Question: Towers A and B are known to be 4.1 mi. apart on level
ground. A pilot measures the angles of depression to the towers to be
36.5 degrees and 25 degrees, respectively. Find the height of the
airplane.

I tried to answer this question and simply did not have any idea how
to do it.
```

```
Date: 03/29/2001 at 17:02:06
From: Doctor Jaffee
Subject: Re: Pre-Calculus

Hi Peter,

A good picture can be very helpful in solving a problem like this one.

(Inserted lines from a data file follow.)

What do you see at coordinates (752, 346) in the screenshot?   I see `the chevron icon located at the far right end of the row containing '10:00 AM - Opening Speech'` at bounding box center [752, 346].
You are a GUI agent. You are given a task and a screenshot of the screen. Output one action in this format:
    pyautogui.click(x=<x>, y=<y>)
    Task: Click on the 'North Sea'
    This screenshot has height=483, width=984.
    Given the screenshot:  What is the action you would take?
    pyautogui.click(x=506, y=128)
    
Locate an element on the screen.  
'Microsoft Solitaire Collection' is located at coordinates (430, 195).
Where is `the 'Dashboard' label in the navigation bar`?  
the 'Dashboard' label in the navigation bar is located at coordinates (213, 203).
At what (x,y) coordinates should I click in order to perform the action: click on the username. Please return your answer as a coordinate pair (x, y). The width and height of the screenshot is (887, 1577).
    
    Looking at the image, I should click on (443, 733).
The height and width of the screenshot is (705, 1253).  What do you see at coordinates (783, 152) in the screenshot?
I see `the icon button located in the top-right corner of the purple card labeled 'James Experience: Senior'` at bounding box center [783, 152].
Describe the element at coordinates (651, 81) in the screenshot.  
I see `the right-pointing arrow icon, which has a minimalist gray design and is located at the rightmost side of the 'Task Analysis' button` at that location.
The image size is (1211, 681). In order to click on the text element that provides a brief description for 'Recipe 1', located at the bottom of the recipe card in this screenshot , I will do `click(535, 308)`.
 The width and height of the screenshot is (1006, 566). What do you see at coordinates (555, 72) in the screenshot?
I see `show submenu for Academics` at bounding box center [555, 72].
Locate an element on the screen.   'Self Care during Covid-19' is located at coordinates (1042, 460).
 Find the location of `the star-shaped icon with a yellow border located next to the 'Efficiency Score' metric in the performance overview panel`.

Draw line PQ, where P and Q represent the bases of the two towers and
the length of the segment PQ is 4.1 miles.

Then draw line AB parallel to line PQ. Point A represents the location
of the airplane. Point A should be situated so that the measure of
angle BAQ is 25, and the measure of angle BAP is 36.5.

Finally, locate point C on line PQ so that AC is perpendicular to PQ.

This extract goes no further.